** Study material follows **
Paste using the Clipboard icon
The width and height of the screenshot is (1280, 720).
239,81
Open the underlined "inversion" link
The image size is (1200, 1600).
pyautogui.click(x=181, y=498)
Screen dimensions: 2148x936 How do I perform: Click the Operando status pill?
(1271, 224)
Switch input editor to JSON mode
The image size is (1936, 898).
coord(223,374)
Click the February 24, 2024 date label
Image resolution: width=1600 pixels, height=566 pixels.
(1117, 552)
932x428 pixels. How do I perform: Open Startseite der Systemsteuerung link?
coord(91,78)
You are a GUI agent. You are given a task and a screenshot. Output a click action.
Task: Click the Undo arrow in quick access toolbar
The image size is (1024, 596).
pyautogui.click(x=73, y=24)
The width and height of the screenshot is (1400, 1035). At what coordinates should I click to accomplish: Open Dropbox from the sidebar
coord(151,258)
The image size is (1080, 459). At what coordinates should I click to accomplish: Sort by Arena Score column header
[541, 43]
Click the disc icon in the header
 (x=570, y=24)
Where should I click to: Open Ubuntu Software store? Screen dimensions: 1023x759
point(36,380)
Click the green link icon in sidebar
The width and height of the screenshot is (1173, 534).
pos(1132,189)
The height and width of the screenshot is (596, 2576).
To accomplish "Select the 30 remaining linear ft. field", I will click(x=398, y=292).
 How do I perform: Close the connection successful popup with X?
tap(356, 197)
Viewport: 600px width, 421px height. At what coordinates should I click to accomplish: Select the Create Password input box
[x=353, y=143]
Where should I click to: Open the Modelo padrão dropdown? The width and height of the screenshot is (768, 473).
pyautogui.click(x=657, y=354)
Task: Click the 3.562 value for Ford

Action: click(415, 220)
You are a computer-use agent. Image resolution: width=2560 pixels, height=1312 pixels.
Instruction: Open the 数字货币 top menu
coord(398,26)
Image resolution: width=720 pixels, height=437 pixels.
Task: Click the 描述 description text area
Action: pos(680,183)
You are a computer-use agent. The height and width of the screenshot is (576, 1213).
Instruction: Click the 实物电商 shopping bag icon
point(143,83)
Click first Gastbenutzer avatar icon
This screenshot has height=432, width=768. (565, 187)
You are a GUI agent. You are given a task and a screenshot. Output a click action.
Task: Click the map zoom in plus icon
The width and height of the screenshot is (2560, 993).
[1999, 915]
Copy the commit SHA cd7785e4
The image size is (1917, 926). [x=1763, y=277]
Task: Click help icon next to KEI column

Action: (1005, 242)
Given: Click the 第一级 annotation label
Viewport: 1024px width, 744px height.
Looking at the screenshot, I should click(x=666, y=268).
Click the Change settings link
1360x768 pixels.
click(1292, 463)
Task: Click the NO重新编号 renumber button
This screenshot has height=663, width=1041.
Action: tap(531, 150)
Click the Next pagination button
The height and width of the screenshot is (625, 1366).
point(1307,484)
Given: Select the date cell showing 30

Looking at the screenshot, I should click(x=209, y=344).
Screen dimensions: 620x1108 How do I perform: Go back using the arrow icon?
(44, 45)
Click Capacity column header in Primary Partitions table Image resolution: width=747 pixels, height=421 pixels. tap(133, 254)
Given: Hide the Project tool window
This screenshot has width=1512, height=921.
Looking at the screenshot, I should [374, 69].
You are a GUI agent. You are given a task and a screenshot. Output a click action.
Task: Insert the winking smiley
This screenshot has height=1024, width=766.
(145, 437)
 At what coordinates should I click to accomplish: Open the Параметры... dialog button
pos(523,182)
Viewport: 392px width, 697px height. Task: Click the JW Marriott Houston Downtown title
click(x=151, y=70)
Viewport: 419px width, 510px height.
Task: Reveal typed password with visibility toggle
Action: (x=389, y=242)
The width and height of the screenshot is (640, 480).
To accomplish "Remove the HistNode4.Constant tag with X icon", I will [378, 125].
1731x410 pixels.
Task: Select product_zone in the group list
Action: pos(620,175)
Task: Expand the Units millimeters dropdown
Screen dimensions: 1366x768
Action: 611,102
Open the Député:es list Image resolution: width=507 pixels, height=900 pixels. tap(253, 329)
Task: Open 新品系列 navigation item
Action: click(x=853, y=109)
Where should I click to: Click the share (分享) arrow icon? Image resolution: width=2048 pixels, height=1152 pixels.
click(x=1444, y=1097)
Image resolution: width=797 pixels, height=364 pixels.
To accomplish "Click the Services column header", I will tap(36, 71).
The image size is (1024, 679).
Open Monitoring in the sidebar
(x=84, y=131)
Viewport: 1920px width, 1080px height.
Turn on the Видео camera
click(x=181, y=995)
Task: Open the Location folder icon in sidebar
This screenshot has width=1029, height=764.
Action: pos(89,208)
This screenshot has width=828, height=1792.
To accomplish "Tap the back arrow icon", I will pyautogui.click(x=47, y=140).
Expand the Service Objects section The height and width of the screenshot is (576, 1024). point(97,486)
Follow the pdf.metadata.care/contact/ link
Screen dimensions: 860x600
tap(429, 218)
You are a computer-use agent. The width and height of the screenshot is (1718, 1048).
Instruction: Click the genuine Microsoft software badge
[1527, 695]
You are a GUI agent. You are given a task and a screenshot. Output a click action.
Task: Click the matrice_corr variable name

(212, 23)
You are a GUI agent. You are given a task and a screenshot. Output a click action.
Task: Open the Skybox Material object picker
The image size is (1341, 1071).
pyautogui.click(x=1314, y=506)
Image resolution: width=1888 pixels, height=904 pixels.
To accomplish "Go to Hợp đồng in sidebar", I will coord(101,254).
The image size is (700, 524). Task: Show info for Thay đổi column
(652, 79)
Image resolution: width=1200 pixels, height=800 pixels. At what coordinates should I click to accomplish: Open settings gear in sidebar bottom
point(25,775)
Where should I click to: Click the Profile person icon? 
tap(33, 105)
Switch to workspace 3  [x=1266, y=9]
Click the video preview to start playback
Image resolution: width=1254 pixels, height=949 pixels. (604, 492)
** End of Study material **
• Problem requirements
A complete, exact transcription of the records is needed.

• Result of this exercise
Paste using the Clipboard icon
The width and height of the screenshot is (1280, 720).
239,81
Open the underlined "inversion" link
The image size is (1200, 1600).
pyautogui.click(x=181, y=498)
Screen dimensions: 2148x936 How do I perform: Click the Operando status pill?
(1271, 224)
Switch input editor to JSON mode
The image size is (1936, 898).
coord(223,374)
Click the February 24, 2024 date label
Image resolution: width=1600 pixels, height=566 pixels.
(1117, 552)
932x428 pixels. How do I perform: Open Startseite der Systemsteuerung link?
coord(91,78)
You are a GUI agent. You are given a task and a screenshot. Output a click action.
Task: Click the Undo arrow in quick access toolbar
The image size is (1024, 596).
pyautogui.click(x=73, y=24)
The width and height of the screenshot is (1400, 1035). At what coordinates should I click to accomplish: Open Dropbox from the sidebar
coord(151,258)
The image size is (1080, 459). At what coordinates should I click to accomplish: Sort by Arena Score column header
[541, 43]
Click the disc icon in the header
 (x=570, y=24)
Where should I click to: Open Ubuntu Software store? Screen dimensions: 1023x759
point(36,380)
Click the green link icon in sidebar
The width and height of the screenshot is (1173, 534).
pos(1132,189)
The height and width of the screenshot is (596, 2576).
To accomplish "Select the 30 remaining linear ft. field", I will click(x=398, y=292).
 How do I perform: Close the connection successful popup with X?
tap(356, 197)
Viewport: 600px width, 421px height. At what coordinates should I click to accomplish: Select the Create Password input box
[x=353, y=143]
Where should I click to: Open the Modelo padrão dropdown? The width and height of the screenshot is (768, 473).
pyautogui.click(x=657, y=354)
Task: Click the 3.562 value for Ford

Action: click(415, 220)
You are a computer-use agent. Image resolution: width=2560 pixels, height=1312 pixels.
Instruction: Open the 数字货币 top menu
coord(398,26)
Image resolution: width=720 pixels, height=437 pixels.
Task: Click the 描述 description text area
Action: pos(680,183)
You are a computer-use agent. The height and width of the screenshot is (576, 1213).
Instruction: Click the 实物电商 shopping bag icon
point(143,83)
Click first Gastbenutzer avatar icon
This screenshot has height=432, width=768. (565, 187)
You are a GUI agent. You are given a task and a screenshot. Output a click action.
Task: Click the map zoom in plus icon
The width and height of the screenshot is (2560, 993).
[1999, 915]
Copy the commit SHA cd7785e4
The image size is (1917, 926). [x=1763, y=277]
Task: Click help icon next to KEI column

Action: (1005, 242)
Given: Click the 第一级 annotation label
Viewport: 1024px width, 744px height.
Looking at the screenshot, I should click(x=666, y=268).
Click the Change settings link
1360x768 pixels.
click(1292, 463)
Task: Click the NO重新编号 renumber button
This screenshot has height=663, width=1041.
Action: tap(531, 150)
Click the Next pagination button
The height and width of the screenshot is (625, 1366).
point(1307,484)
Given: Select the date cell showing 30

Looking at the screenshot, I should click(x=209, y=344).
Screen dimensions: 620x1108 How do I perform: Go back using the arrow icon?
(44, 45)
Click Capacity column header in Primary Partitions table Image resolution: width=747 pixels, height=421 pixels. tap(133, 254)
Given: Hide the Project tool window
This screenshot has width=1512, height=921.
Looking at the screenshot, I should [374, 69].
You are a GUI agent. You are given a task and a screenshot. Output a click action.
Task: Insert the winking smiley
This screenshot has height=1024, width=766.
(145, 437)
 At what coordinates should I click to accomplish: Open the Параметры... dialog button
pos(523,182)
Viewport: 392px width, 697px height. Task: Click the JW Marriott Houston Downtown title
click(x=151, y=70)
Viewport: 419px width, 510px height.
Task: Reveal typed password with visibility toggle
Action: (x=389, y=242)
The width and height of the screenshot is (640, 480).
To accomplish "Remove the HistNode4.Constant tag with X icon", I will [378, 125].
1731x410 pixels.
Task: Select product_zone in the group list
Action: pos(620,175)
Task: Expand the Units millimeters dropdown
Screen dimensions: 1366x768
Action: 611,102
Open the Député:es list Image resolution: width=507 pixels, height=900 pixels. tap(253, 329)
Task: Open 新品系列 navigation item
Action: click(x=853, y=109)
Where should I click to: Click the share (分享) arrow icon? Image resolution: width=2048 pixels, height=1152 pixels.
click(x=1444, y=1097)
Image resolution: width=797 pixels, height=364 pixels.
To accomplish "Click the Services column header", I will tap(36, 71).
The image size is (1024, 679).
Open Monitoring in the sidebar
(x=84, y=131)
Viewport: 1920px width, 1080px height.
Turn on the Видео camera
click(x=181, y=995)
Task: Open the Location folder icon in sidebar
This screenshot has width=1029, height=764.
Action: pos(89,208)
This screenshot has width=828, height=1792.
To accomplish "Tap the back arrow icon", I will pyautogui.click(x=47, y=140).
Expand the Service Objects section The height and width of the screenshot is (576, 1024). point(97,486)
Follow the pdf.metadata.care/contact/ link
Screen dimensions: 860x600
tap(429, 218)
You are a computer-use agent. The width and height of the screenshot is (1718, 1048).
Instruction: Click the genuine Microsoft software badge
[1527, 695]
You are a GUI agent. You are given a task and a screenshot. Output a click action.
Task: Click the matrice_corr variable name

(212, 23)
You are a GUI agent. You are given a task and a screenshot. Output a click action.
Task: Open the Skybox Material object picker
The image size is (1341, 1071).
pyautogui.click(x=1314, y=506)
Image resolution: width=1888 pixels, height=904 pixels.
To accomplish "Go to Hợp đồng in sidebar", I will coord(101,254).
The image size is (700, 524). Task: Show info for Thay đổi column
(652, 79)
Image resolution: width=1200 pixels, height=800 pixels. At what coordinates should I click to accomplish: Open settings gear in sidebar bottom
point(25,775)
Where should I click to: Click the Profile person icon? 
tap(33, 105)
Switch to workspace 3  [x=1266, y=9]
Click the video preview to start playback
Image resolution: width=1254 pixels, height=949 pixels. (604, 492)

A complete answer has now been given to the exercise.